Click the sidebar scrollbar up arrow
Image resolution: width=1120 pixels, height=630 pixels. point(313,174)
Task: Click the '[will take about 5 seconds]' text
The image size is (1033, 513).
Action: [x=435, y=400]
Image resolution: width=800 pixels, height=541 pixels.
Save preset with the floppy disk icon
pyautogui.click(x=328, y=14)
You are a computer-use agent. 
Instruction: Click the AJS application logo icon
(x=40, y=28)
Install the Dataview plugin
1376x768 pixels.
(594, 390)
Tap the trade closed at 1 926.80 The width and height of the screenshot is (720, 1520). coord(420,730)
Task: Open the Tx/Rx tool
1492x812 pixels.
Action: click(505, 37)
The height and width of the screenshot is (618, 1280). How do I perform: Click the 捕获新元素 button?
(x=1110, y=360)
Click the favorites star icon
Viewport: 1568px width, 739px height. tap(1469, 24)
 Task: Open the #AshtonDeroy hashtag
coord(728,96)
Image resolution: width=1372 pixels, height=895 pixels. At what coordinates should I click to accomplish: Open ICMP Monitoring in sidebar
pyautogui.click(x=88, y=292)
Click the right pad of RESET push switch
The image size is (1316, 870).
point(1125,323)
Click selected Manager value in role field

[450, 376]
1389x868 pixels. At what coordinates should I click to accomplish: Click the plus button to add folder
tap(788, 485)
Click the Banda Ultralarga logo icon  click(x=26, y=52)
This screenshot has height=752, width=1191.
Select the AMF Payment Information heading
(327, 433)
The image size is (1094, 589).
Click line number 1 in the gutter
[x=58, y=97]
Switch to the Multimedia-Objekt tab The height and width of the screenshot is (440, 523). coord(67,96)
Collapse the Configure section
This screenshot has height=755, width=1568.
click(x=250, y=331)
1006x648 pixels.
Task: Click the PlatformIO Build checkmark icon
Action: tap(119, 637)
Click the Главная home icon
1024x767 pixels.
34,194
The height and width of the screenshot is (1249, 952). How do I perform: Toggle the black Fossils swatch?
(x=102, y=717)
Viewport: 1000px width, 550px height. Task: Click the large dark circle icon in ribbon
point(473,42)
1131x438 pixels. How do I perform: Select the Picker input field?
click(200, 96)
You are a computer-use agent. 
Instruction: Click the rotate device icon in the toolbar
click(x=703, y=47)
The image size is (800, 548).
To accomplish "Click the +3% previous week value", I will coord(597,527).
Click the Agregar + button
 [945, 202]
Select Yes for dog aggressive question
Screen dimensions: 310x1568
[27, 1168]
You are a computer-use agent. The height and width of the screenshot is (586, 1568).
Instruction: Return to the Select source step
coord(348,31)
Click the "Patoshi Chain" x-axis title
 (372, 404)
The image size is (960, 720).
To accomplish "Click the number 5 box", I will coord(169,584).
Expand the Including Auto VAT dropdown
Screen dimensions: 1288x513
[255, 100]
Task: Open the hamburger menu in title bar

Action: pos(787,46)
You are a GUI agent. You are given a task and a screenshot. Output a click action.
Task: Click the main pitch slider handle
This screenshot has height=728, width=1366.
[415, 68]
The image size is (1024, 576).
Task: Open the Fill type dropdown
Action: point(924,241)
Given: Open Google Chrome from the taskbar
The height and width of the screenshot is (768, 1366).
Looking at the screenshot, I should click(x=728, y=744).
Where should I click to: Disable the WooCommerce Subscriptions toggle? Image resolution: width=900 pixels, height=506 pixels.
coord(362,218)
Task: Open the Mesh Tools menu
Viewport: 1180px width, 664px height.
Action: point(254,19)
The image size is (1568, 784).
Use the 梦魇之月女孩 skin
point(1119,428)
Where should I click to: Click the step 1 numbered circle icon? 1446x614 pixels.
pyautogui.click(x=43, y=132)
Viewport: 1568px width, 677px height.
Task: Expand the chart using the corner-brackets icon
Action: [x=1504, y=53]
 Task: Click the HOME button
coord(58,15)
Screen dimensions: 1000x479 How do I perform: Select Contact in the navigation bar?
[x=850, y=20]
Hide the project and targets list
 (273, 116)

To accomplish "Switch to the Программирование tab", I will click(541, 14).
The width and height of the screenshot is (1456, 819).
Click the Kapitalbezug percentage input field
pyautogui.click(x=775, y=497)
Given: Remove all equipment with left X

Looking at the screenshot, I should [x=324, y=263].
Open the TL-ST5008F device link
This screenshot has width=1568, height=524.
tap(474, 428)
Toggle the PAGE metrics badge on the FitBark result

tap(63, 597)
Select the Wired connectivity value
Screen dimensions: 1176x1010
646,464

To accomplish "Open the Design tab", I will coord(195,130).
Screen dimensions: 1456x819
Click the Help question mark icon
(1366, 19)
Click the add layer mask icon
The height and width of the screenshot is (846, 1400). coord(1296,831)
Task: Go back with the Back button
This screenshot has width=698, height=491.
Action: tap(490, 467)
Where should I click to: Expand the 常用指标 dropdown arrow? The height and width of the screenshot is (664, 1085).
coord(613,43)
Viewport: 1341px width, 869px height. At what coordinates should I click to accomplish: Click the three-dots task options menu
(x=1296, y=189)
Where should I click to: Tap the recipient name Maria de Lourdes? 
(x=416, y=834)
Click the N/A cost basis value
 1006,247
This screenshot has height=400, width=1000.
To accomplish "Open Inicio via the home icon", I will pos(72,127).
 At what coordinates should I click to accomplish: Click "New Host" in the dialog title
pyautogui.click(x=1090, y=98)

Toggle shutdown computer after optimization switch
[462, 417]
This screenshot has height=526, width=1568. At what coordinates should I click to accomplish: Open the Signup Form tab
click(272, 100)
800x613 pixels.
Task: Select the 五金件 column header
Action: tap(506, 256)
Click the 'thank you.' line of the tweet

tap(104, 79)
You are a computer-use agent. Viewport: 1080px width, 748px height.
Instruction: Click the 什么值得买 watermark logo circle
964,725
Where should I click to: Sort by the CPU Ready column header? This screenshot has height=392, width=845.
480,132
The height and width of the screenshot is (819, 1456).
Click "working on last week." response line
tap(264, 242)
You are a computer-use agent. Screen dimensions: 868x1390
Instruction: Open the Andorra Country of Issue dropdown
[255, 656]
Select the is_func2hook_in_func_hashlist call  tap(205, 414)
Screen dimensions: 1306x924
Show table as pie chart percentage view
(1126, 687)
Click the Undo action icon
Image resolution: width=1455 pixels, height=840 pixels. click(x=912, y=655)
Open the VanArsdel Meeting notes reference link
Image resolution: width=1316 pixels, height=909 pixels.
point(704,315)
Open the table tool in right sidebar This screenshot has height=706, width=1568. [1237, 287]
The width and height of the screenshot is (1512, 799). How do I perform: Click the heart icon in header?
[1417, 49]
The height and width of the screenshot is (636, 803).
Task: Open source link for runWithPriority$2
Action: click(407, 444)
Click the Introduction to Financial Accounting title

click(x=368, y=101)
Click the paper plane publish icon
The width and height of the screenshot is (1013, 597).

═══

What you are asked to do: Convert the data between the lines containing "Click the Главная home icon" and "Action: point(254,19)", inclusive, into a Markdown table with the columns Row and Line. Number each row, and leave out blank lines.

Final answer:
| Row | Line |
|---|---|
| 1 | Click the Главная home icon |
| 2 | 1024x767 pixels. |
| 3 | 34,194 |
| 4 | The height and width of the screenshot is (1249, 952). How do I perform: Toggle the black Fossils swatch? |
| 5 | (x=102, y=717) |
| 6 | Viewport: 1000px width, 550px height. Task: Click the large dark circle icon in ribbon |
| 7 | point(473,42) |
| 8 | 1131x438 pixels. How do I perform: Select the Picker input field? |
| 9 | click(200, 96) |
| 10 | You are a computer-use agent.  |
| 11 | Instruction: Click the rotate device icon in the toolbar |
| 12 | click(x=703, y=47) |
| 13 | The image size is (800, 548). |
| 14 | To accomplish "Click the +3% previous week value", I will coord(597,527). |
| 15 | Click the Agregar + button |
| 16 |  [945, 202] |
| 17 | Select Yes for dog aggressive question |
| 18 | Screen dimensions: 310x1568 |
| 19 | [27, 1168] |
| 20 | You are a computer-use agent. The height and width of the screenshot is (586, 1568). |
| 21 | Instruction: Return to the Select source step |
| 22 | coord(348,31) |
| 23 | Click the "Patoshi Chain" x-axis title |
| 24 |  (372, 404) |
| 25 | The image size is (960, 720). |
| 26 | To accomplish "Click the number 5 box", I will coord(169,584). |
| 27 | Expand the Including Auto VAT dropdown |
| 28 | Screen dimensions: 1288x513 |
| 29 | [255, 100] |
| 30 | Task: Open the hamburger menu in title bar |
| 31 | Action: pos(787,46) |
| 32 | You are a GUI agent. You are given a task and a screenshot. Output a click action. |
| 33 | Task: Click the main pitch slider handle |
| 34 | This screenshot has height=728, width=1366. |
| 35 | [415, 68] |
| 36 | The image size is (1024, 576). |
| 37 | Task: Open the Fill type dropdown |
| 38 | Action: point(924,241) |
| 39 | Given: Open Google Chrome from the taskbar |
| 40 | The height and width of the screenshot is (768, 1366). |
| 41 | Looking at the screenshot, I should click(x=728, y=744). |
| 42 | Where should I click to: Disable the WooCommerce Subscriptions toggle? Image resolution: width=900 pixels, height=506 pixels. |
| 43 | coord(362,218) |
| 44 | Task: Open the Mesh Tools menu |
| 45 | Viewport: 1180px width, 664px height. |
| 46 | Action: point(254,19) |